_Try it:_ Your answer must be every line of the data that holds the string "computer".
___ Data for analysis ___
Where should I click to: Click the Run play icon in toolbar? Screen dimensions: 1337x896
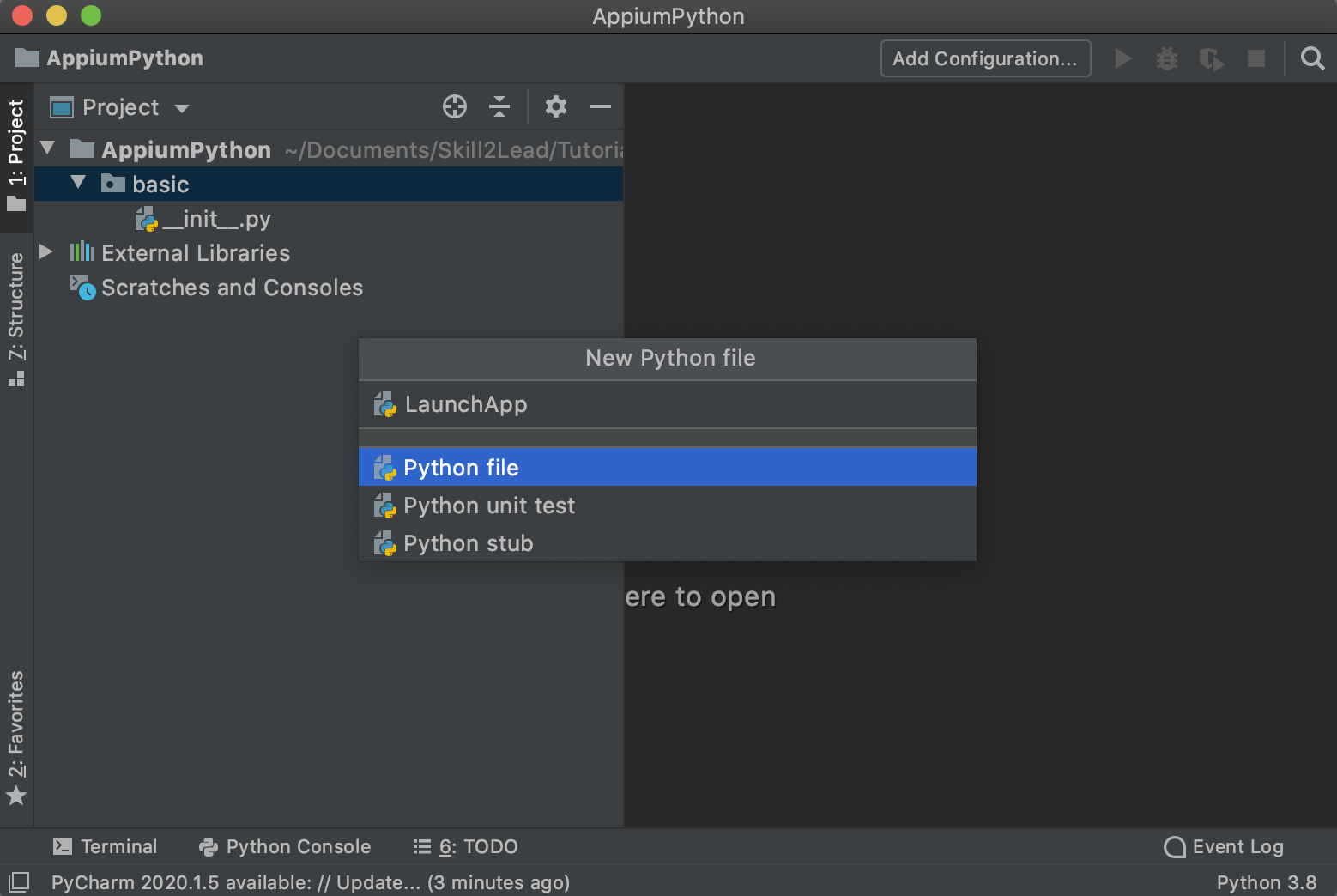point(1122,58)
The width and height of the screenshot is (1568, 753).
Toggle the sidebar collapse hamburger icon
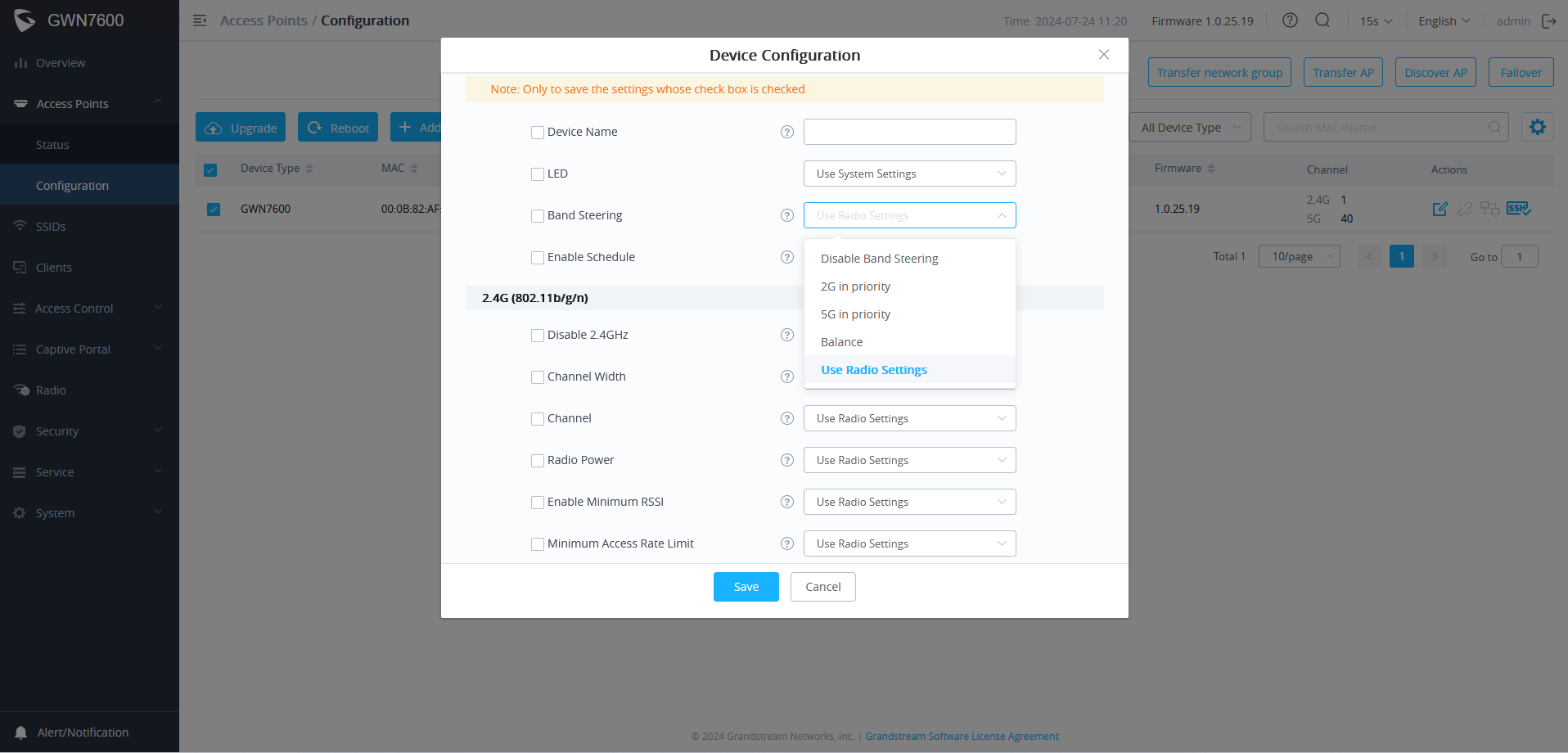200,20
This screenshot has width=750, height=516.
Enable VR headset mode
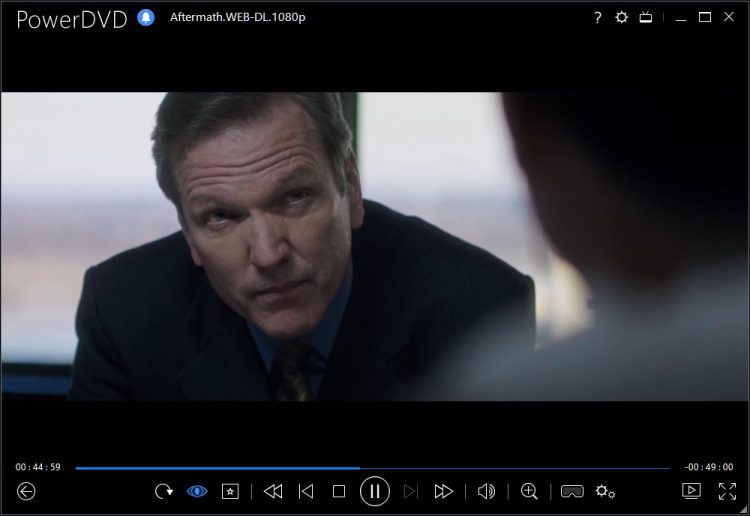(x=572, y=491)
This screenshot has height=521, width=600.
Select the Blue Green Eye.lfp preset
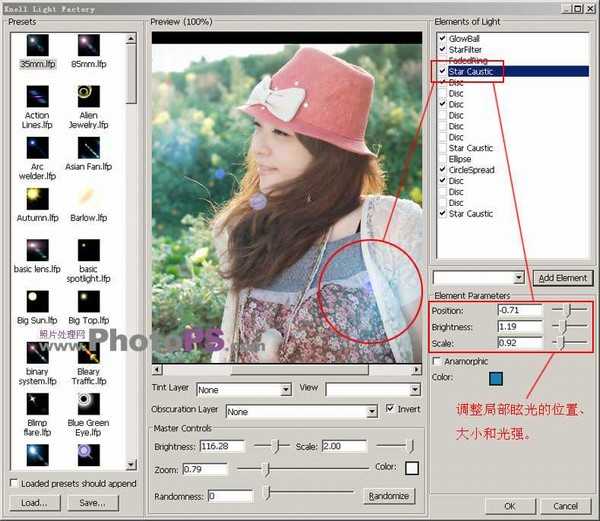point(87,404)
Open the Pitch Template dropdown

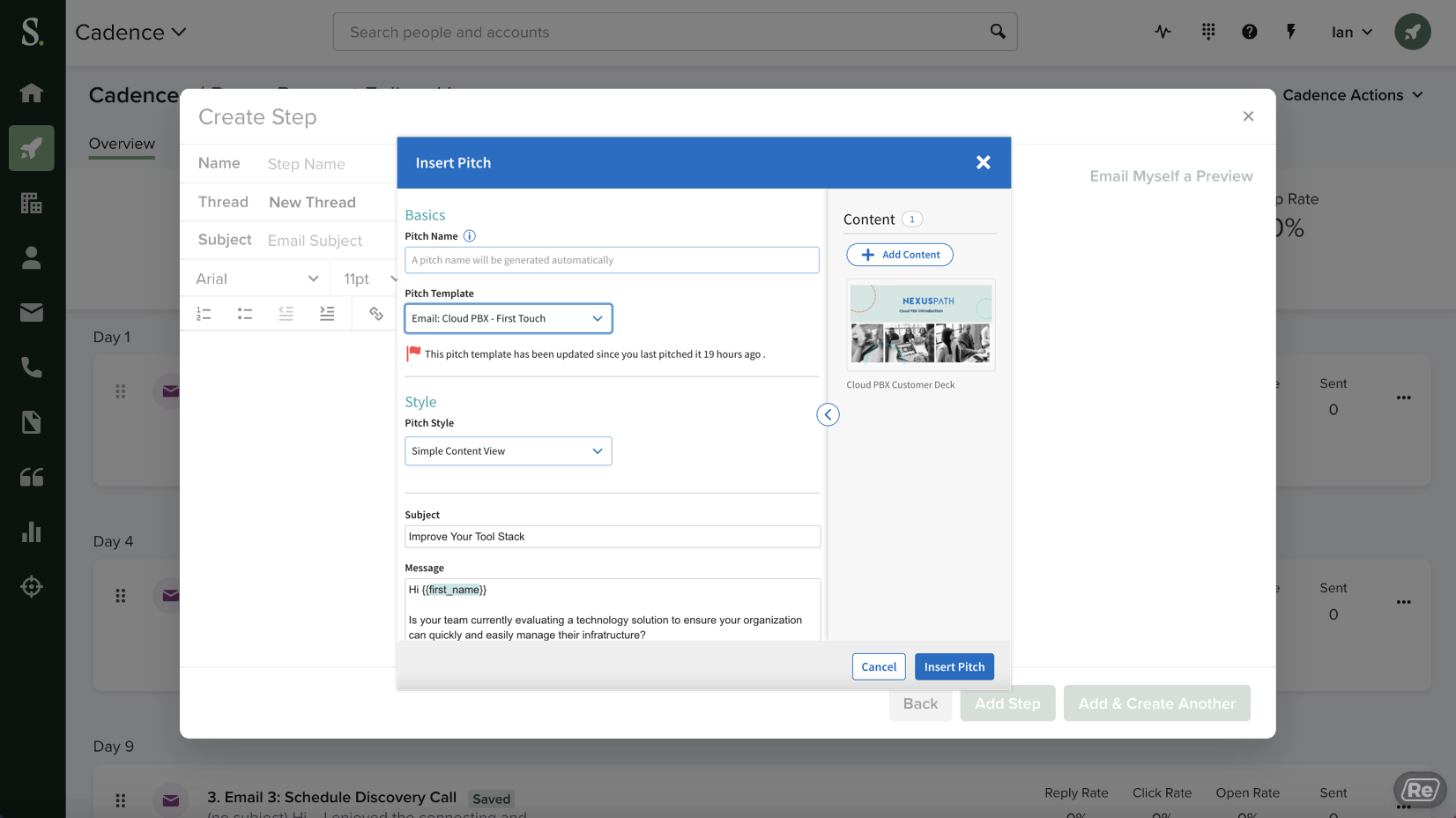[x=508, y=318]
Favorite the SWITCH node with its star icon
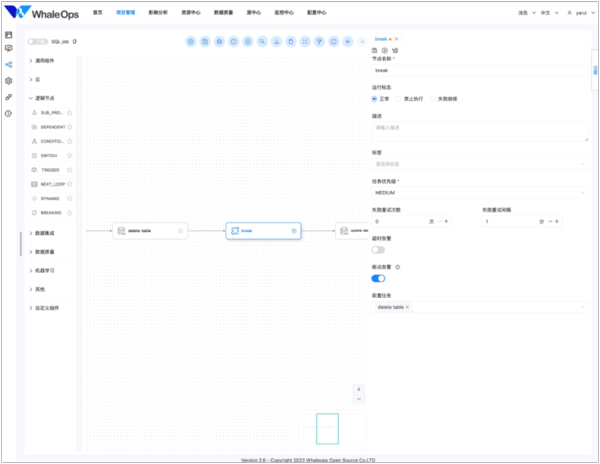This screenshot has height=464, width=600. coord(69,156)
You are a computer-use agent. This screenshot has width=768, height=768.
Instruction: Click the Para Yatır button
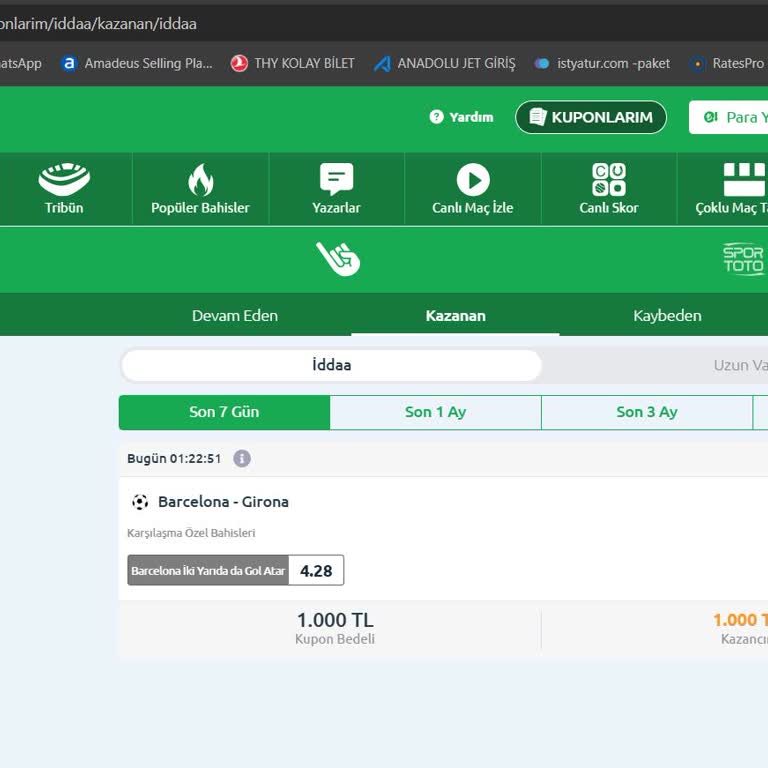(732, 117)
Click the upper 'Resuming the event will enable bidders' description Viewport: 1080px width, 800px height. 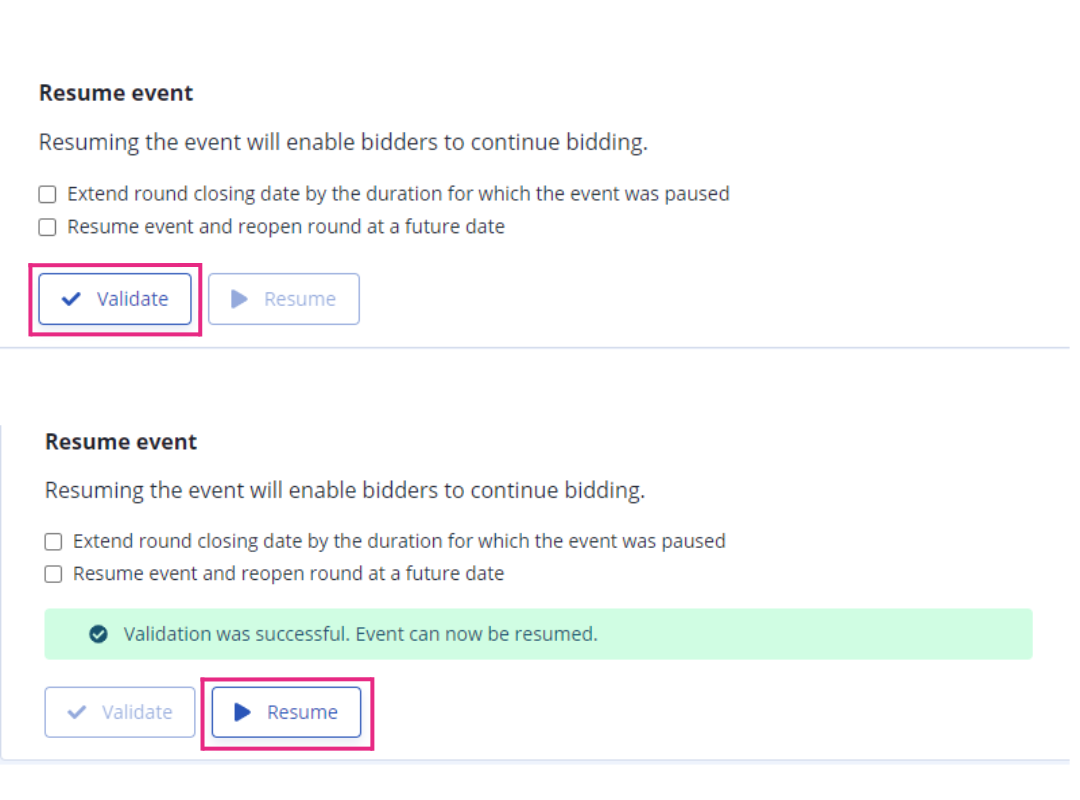343,143
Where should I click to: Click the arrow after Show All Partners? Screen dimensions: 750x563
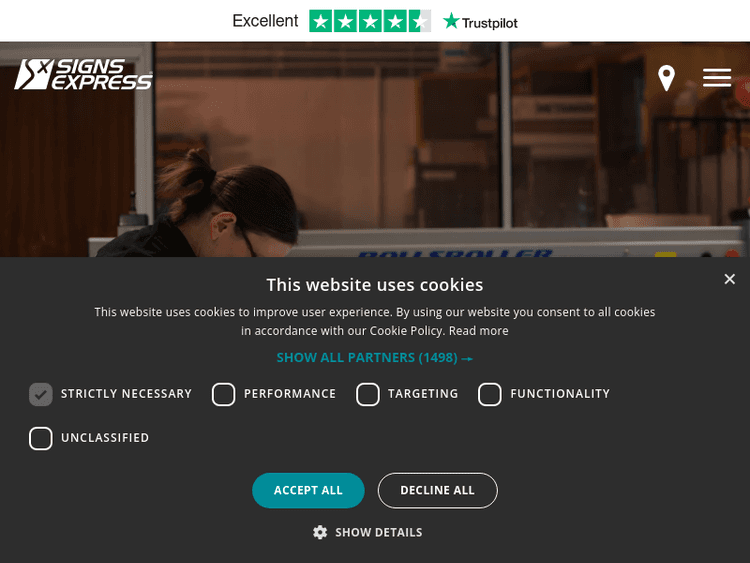coord(467,358)

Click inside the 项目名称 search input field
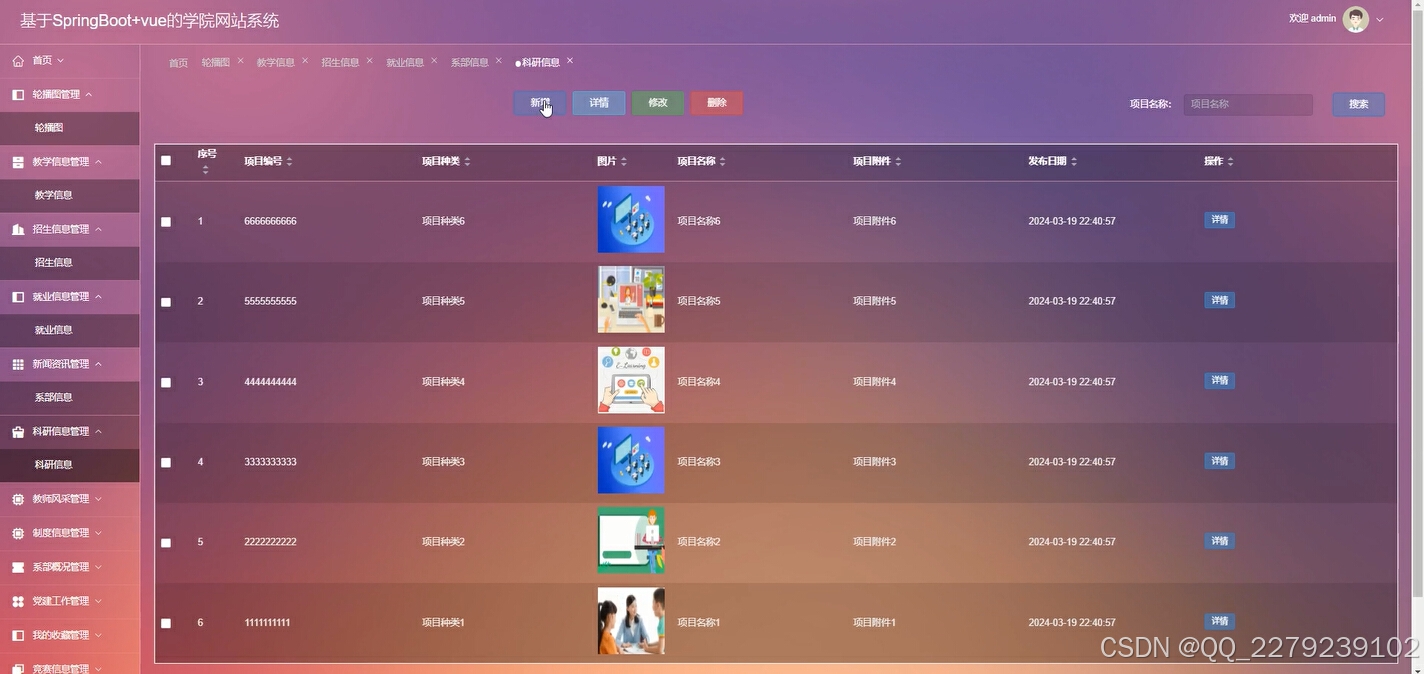[1247, 104]
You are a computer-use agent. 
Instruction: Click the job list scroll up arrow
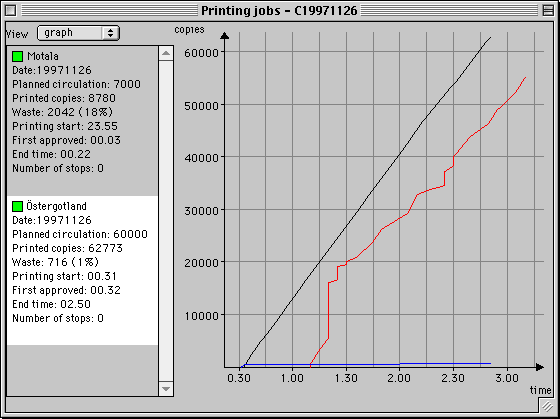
___
_Exercise solution:_
You are a computer-use agent. This screenshot has width=768, height=768.
You are a computer-use agent. 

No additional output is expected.